Ieri moltissimi mezzi d’informazione davano grande risalto alla notizia che sono escluse le percosse dalle cause della morte di Vakhtang Enukidze. Questo sulla base di indiscrezioni fatte trapelare da avvocati e medici prima degli esiti ufficiali dell’autopsia sul corpo. Si tratta degli stessi mezzi d’informazione che il 15 gennaio titolavano che la causa della morte era da imputare a una rissa tra detenuti. A detta dell’avvocato che sta seguendo il caso, l’autopsia ha rilevato che la causa della morte è stato un edema polmonare.
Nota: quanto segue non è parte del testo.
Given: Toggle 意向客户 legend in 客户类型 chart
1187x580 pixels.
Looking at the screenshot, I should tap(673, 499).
Ma quali sono state le cause di quell’edema? Davvero non c’entrano niente le botte ricevute qualche giorno prima?
Noi sappiamo, perché ce l’hanno detto i suoi compagni di prigionia rischiando di essere puniti e deportati, che Vakhtang è stato picchiato duramente, che ha battuto la testa nell’ultimo pestaggio e che è stato trascinato via per i piedi «come un animale». Sappiamo che ha chiesto aiuto «con la bava alla bocca» per più di un giorno, senza essere soccorso, per poi morire. Sappiamo, dalla testimonianza della sorella, che Vakhtang era stato sovraccaricato di medicine dal giorno del suo arrivo. Sappiamo che almeno cinque testimoni del pestaggio sono stati frettolosamente deportati nei loro Paesi d’origine nei giorni immediatamente successivi alla morte. Sappiamo che dentro il Cpr, dopo la morte di Vakhtang, è avvenuta un’operazione di “bonifica”: sono stati sequestrati i telefoni dei detenuti tramite i quali erano filtrate le prime testimonianze sul pestaggio di Vakhtang; sappiamo anche che dentro i Cpr le telecamere dei cellulari vengono sistematicamente distrutte all’entrata. Sappiamo che dentro i Cpr le violenze delle guardie sono quotidiane.
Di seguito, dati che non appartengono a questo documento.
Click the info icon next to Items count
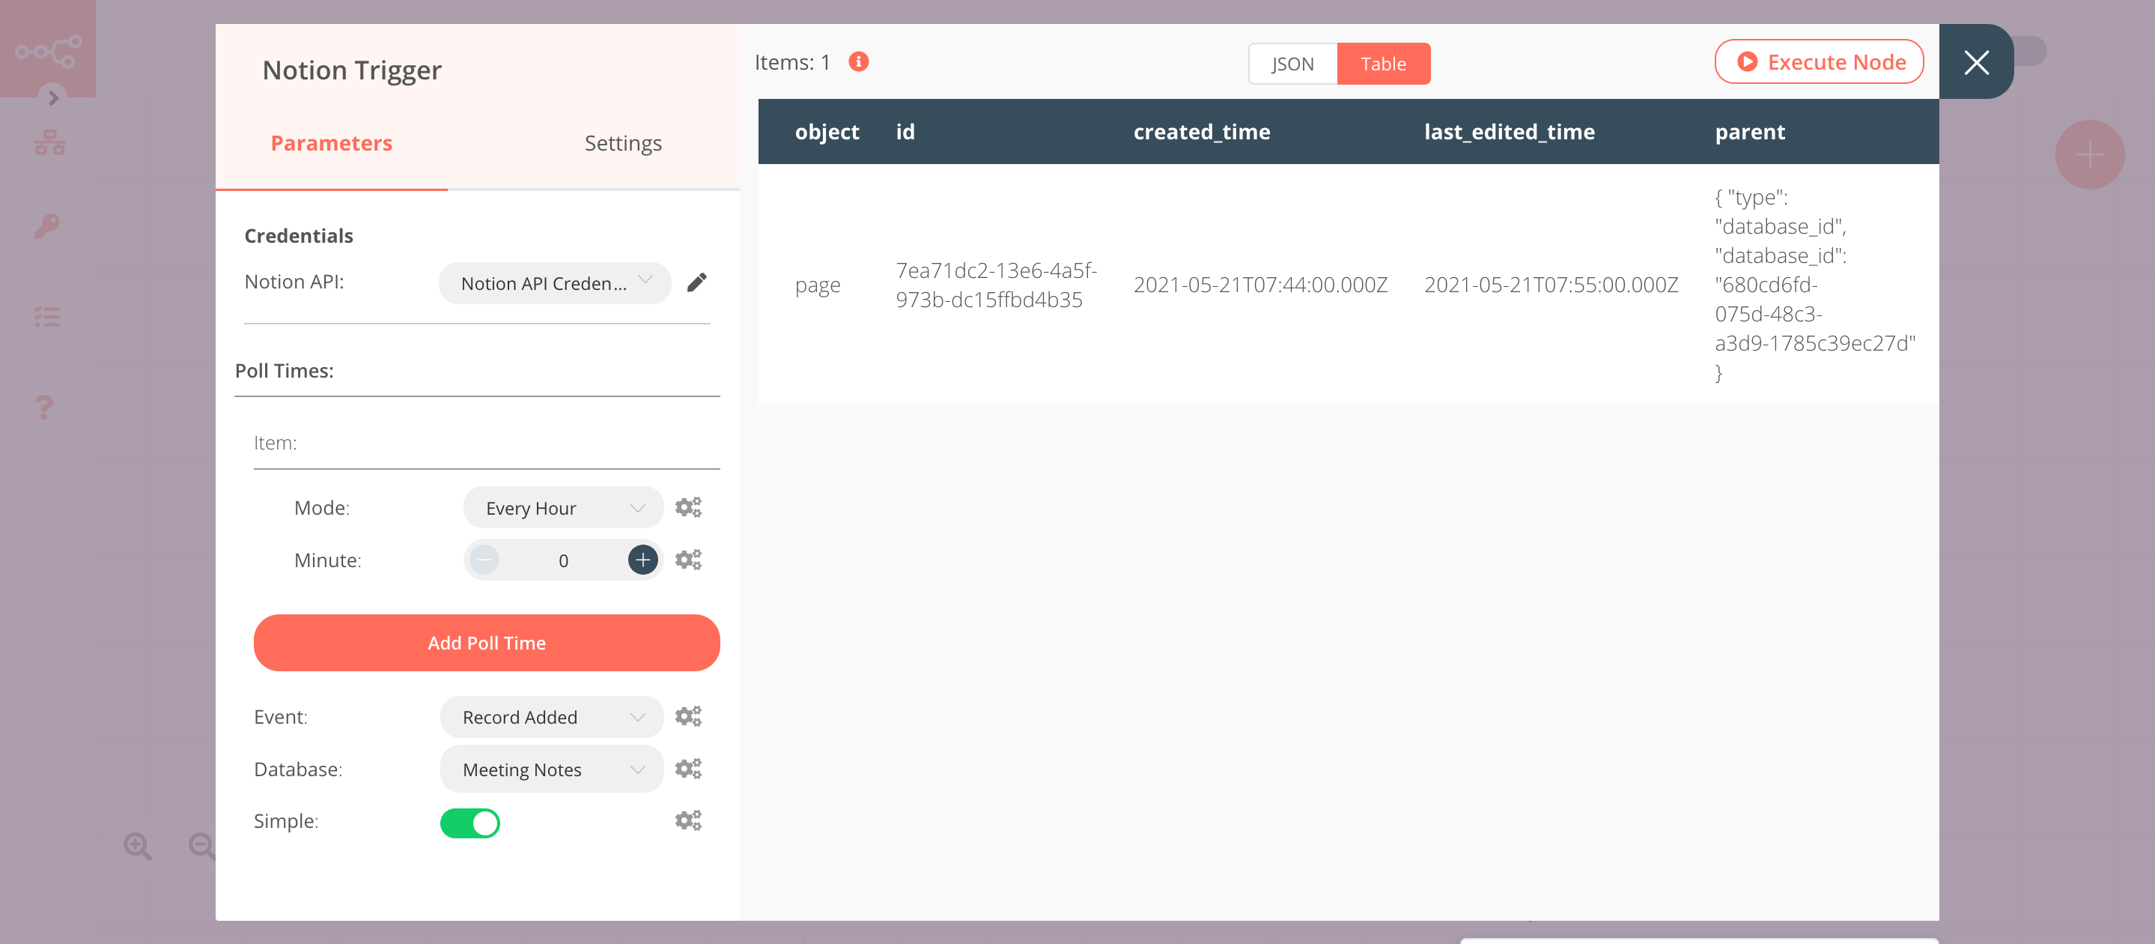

Sappiamo tutto questo, e per questo non accettiamo questa ultima versione riportata dai giornali, che non considera le circostanze della morte di Vakhtang. Se una persona muore mentre è nelle mani dello Stato, in un luogo già in sé violento e oppressivo, sedata da un sovraccarico di farmaci, dopo aver subito un pestaggio da parte delle cosiddette forze dell’ordine, dopo aver atteso i soccorsi per più di 24 ore, lo Stato e le guardie del Cpr sono responsabili di quella morte. A fronte dello sforzo mediatico per oscurare le circostanze della morte di Vakhtang e risolvere il caso appellandosi a un problema dell’apparato respiratorio, noi ripetiamo che Vakhtang è un morto di Stato.
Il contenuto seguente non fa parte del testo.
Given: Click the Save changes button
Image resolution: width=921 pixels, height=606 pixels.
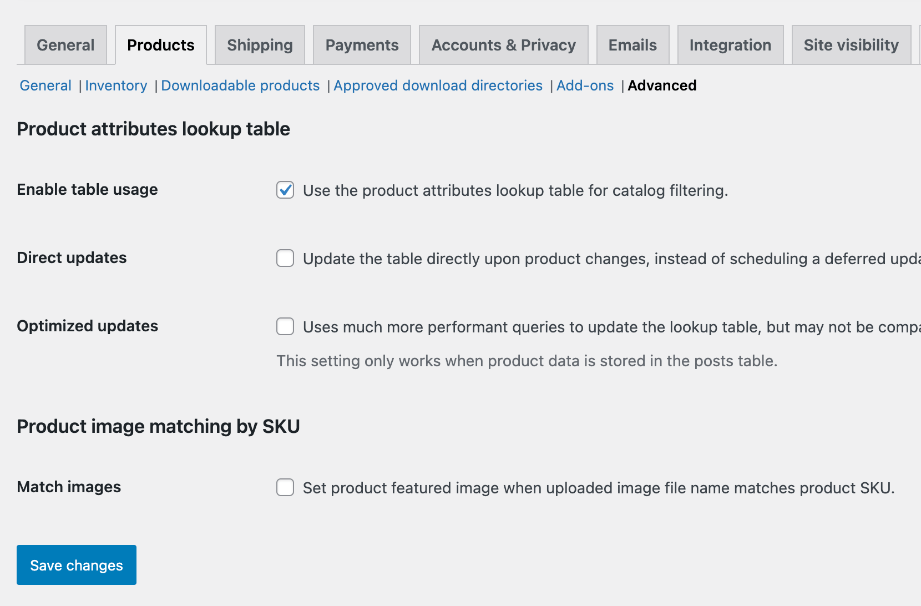Looking at the screenshot, I should coord(76,565).
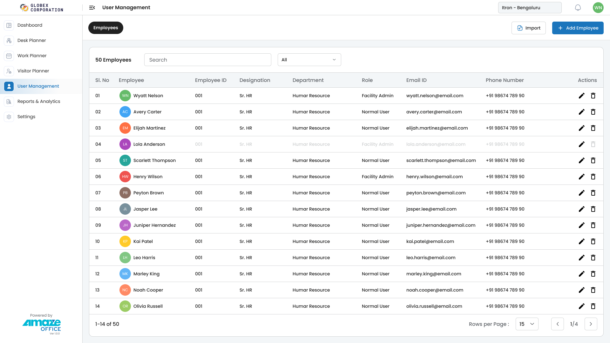Edit Wyatt Nelson's record pencil icon
This screenshot has width=610, height=343.
click(581, 96)
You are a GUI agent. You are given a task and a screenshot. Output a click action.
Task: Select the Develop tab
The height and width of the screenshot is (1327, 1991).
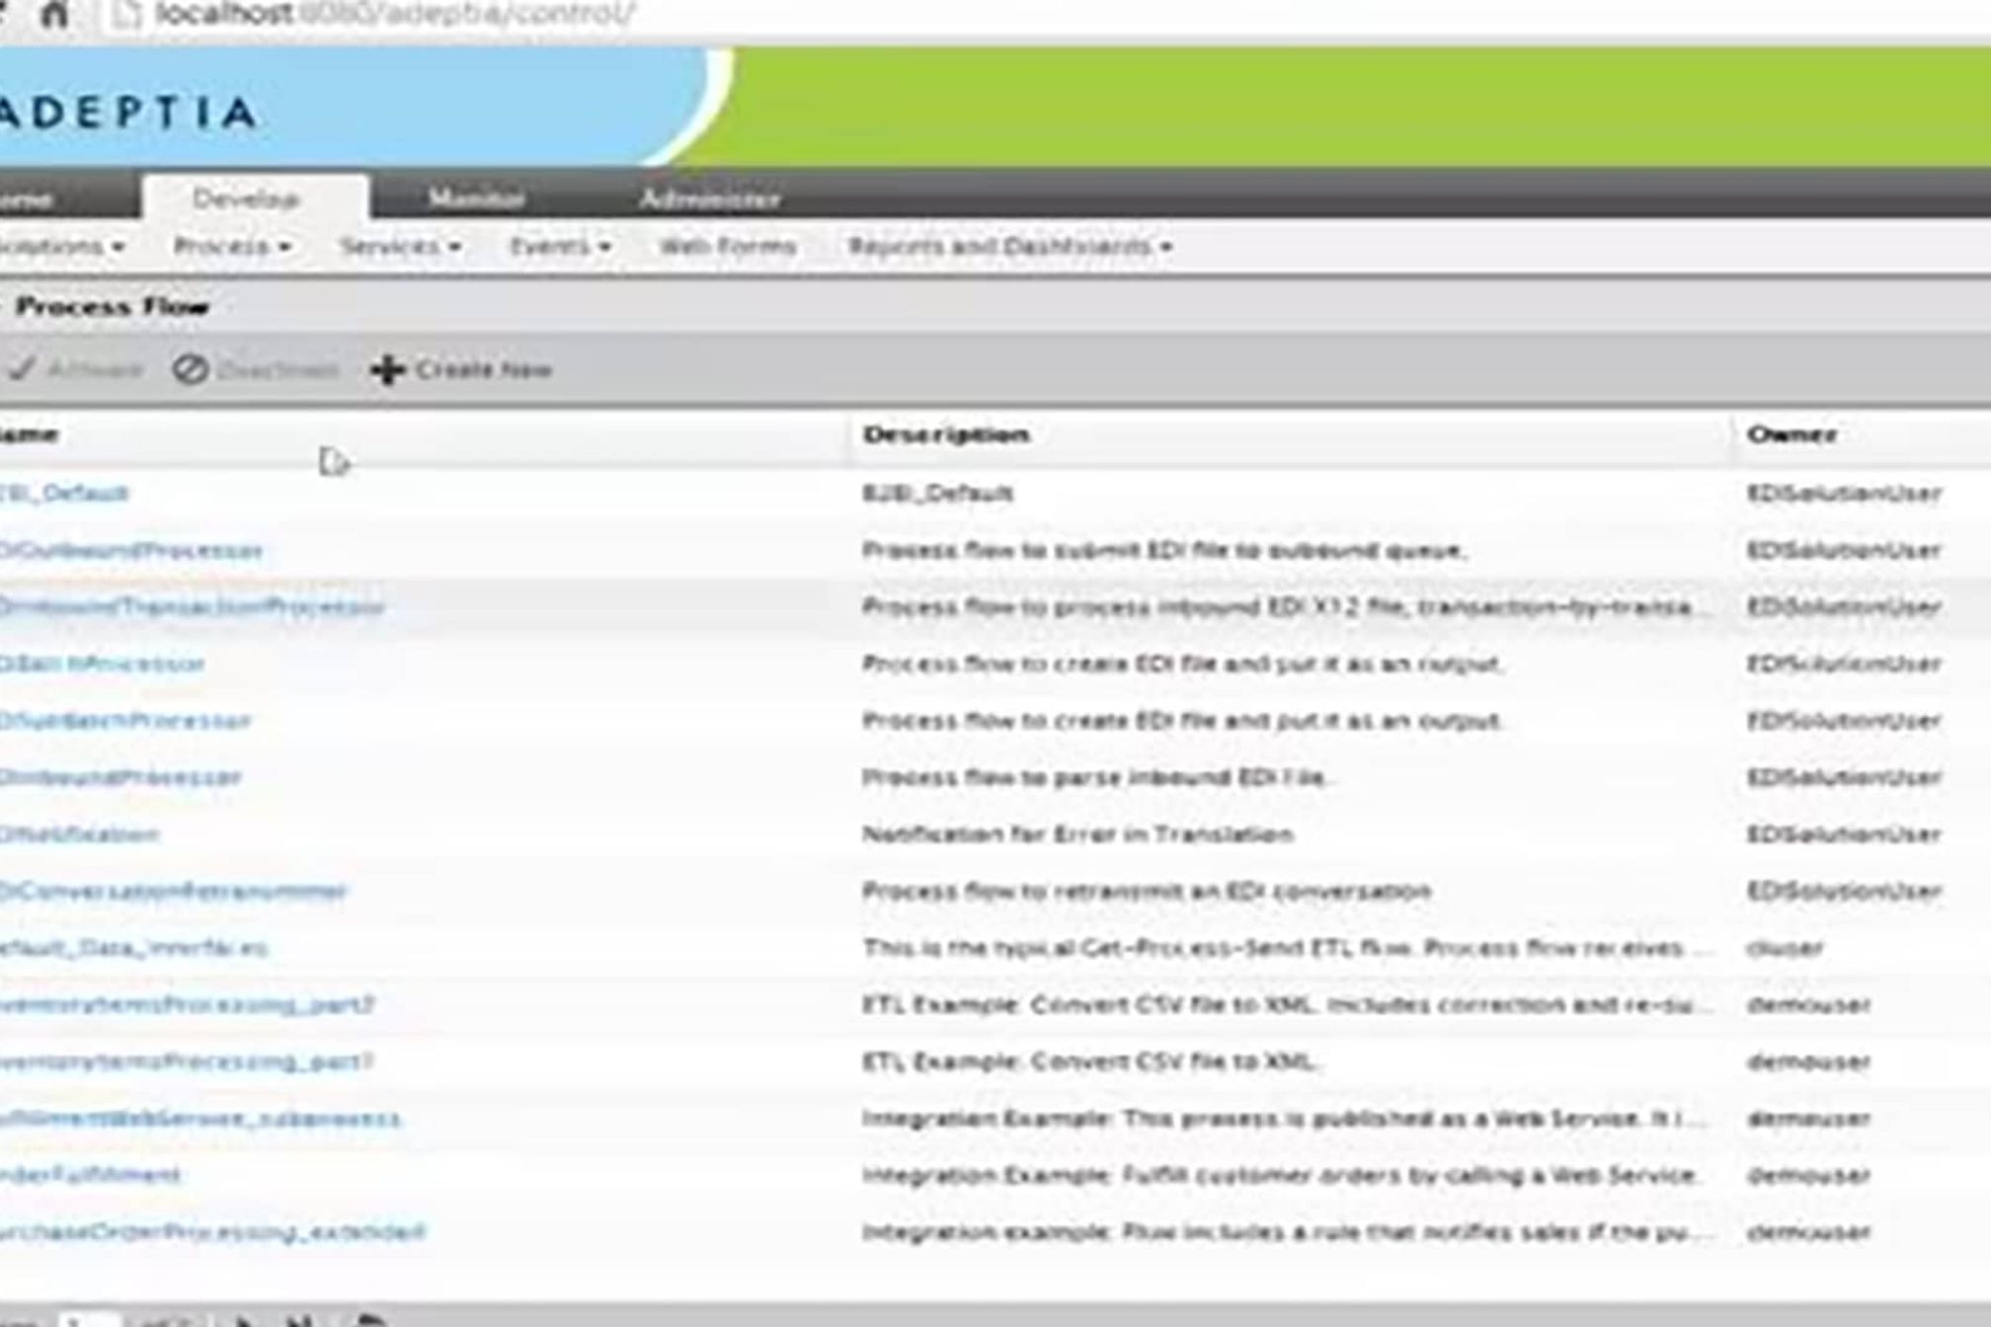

Tuttavia, noi non siamo contro i Cpr perché sono strutture gestite male o perché i reclusi hanno pochi diritti, e nemmeno perché sono luoghi dove si può morire senza ricevere cure mediche, com’è successo a Vakhtang. Siamo contro i Cpr in sé, perché sono luoghi di morte anche quando non muore nessuno, perché fanno parte di un sistema massacrante che crea gerarchie tra le persone a seconda di dove sono nate.